Sueña el rico con ganarse el cielo que no existe a través de la dádiva preñada. Sueña el santo que no es con ser reconocido por su filantropía llena de indigencia y podredumbre moral. Sueña el mesías decadente con la aclamación popular por su intercesión falsa y arbitraria en la multiplicación de los panes y los peces envenenados. Sueña el maldadoso curandero con aliviar los dolores del estrés entregando aquello que él y los suyos repudiarían. Sueñan todos, en suma, con una bondad que construyen, conscientes o no, sobre el detritus de su particular utopía.

Mas nada hacen el rico, el santo, el mesías, el curandero o todos en uno por acercarse a sus deidades (aquellas que les pagan el circo tetranual con el que nos venden los elixires de una prosperidad que sólo será cierta para los de su ralea) para pedirles, suplicarles, implorarles, demandarles… que aflojen el nudo, que desatasquen la arteria de la burocracia, que suelten un tanto el cinto de la administración, que alivien la opresión, y que dejen que el aire corra para que la mente se despeje, se sosiegue el ánimo y sea posible la construcción de la esperanza.

Que el rico, el santo, el mesías, el curandero o todos en uno cojan de una vez por todas el teléfono y hagan algo útil: que llamen a las puertas de su cielo particular y digan a esos a quienes idolatran, a esos a quienes tanto deben, que tomen conciencia de los problemas de subsistencia de miles de familias, de la angustia que chorrea en las paredes de miles de casas por culpa de unas necesidades que ya no pueden cubrir por culpa de una desconfianza monetaria que ellos no generaron; que aplaquen la agria gula de sus iluminadas carteras para que las hambrientas de los necesitados no terminen sucumbiendo definitivamente en las sombras; que, desde sus palacios, miren a los ojos de la precariedad para que acepten el noble reto de que a nadie le falte un pan con el que alimentar a sus seres queridos, ni una lumbre con la que verlos, ni un poco de agua con la que bendecir los rostros mugrientos de desolación, ni un techo bajo el que cobijar el patrimonio de un hogar astillado por la incertidumbre.

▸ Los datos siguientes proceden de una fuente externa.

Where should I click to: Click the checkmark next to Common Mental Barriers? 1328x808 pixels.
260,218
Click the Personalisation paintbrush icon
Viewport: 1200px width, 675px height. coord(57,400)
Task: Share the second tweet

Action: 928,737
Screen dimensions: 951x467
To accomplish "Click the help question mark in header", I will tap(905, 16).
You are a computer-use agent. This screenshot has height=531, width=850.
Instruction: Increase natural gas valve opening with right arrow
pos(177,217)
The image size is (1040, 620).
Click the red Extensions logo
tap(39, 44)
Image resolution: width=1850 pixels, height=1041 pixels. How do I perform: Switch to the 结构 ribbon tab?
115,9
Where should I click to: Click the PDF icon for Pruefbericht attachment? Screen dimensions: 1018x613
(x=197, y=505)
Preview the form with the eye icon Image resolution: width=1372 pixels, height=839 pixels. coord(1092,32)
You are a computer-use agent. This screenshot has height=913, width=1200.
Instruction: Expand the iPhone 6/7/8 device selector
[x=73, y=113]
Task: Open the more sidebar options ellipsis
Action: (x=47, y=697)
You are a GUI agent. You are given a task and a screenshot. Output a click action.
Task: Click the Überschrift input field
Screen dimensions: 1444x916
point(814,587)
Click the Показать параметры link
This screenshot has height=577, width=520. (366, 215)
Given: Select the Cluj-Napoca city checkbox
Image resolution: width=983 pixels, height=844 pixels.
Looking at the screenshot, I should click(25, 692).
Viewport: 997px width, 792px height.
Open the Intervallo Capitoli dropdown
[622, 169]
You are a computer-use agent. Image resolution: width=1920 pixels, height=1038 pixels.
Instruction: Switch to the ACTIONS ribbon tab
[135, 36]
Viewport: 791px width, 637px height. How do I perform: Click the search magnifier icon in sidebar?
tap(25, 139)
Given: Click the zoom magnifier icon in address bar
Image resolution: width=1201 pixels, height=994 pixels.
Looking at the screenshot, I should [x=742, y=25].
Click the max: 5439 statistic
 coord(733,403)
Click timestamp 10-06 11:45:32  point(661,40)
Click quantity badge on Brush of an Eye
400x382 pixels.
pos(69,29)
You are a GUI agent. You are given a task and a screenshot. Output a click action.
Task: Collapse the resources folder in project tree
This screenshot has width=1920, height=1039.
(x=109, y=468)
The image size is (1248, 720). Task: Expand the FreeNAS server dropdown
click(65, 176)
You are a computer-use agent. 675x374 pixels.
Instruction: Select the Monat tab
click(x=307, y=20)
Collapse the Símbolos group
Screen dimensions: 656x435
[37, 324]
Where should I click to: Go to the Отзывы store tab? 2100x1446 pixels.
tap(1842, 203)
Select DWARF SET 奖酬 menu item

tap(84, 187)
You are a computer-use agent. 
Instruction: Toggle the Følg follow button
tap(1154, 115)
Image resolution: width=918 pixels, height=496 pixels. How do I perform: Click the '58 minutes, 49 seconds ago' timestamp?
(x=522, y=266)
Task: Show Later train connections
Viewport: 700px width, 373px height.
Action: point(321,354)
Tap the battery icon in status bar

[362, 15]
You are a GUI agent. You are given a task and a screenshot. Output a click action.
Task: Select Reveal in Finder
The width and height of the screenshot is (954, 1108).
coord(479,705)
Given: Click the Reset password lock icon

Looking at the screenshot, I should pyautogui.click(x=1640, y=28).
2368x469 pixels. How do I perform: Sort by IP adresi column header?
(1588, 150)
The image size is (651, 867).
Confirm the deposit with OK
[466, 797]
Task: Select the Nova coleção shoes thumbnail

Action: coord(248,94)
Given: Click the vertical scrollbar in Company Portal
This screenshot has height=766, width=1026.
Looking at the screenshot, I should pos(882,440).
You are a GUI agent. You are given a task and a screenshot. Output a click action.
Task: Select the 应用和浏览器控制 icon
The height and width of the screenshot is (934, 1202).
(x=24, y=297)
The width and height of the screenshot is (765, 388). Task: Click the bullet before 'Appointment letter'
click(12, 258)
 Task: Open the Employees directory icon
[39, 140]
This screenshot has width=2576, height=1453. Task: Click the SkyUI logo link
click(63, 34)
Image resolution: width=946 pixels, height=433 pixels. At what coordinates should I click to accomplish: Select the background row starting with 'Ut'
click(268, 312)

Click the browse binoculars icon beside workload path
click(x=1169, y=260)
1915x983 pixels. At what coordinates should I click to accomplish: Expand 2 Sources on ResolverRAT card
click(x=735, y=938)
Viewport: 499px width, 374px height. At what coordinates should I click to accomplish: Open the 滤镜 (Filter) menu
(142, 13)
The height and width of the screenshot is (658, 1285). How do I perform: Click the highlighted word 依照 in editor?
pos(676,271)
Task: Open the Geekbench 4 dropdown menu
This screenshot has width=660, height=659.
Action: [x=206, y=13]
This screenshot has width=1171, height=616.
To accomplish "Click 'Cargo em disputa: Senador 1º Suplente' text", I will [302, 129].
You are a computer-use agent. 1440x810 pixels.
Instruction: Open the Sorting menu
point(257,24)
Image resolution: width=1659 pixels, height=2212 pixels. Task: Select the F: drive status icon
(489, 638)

Que el rico, el santo, el mesías, el curandero o todos en uno, por lo que más quieran, llamen ya a estos ídolos y les digan que la generosidad demandada no les ocasionará pérdidas ni menoscabo alguno a la magnificencia de sus palacios, ya que ellos se comprometerán a pagarles todo lo que todavía les deben por la interesada “financiación desinteresada” del espectáculos de las sonrisas congeladas.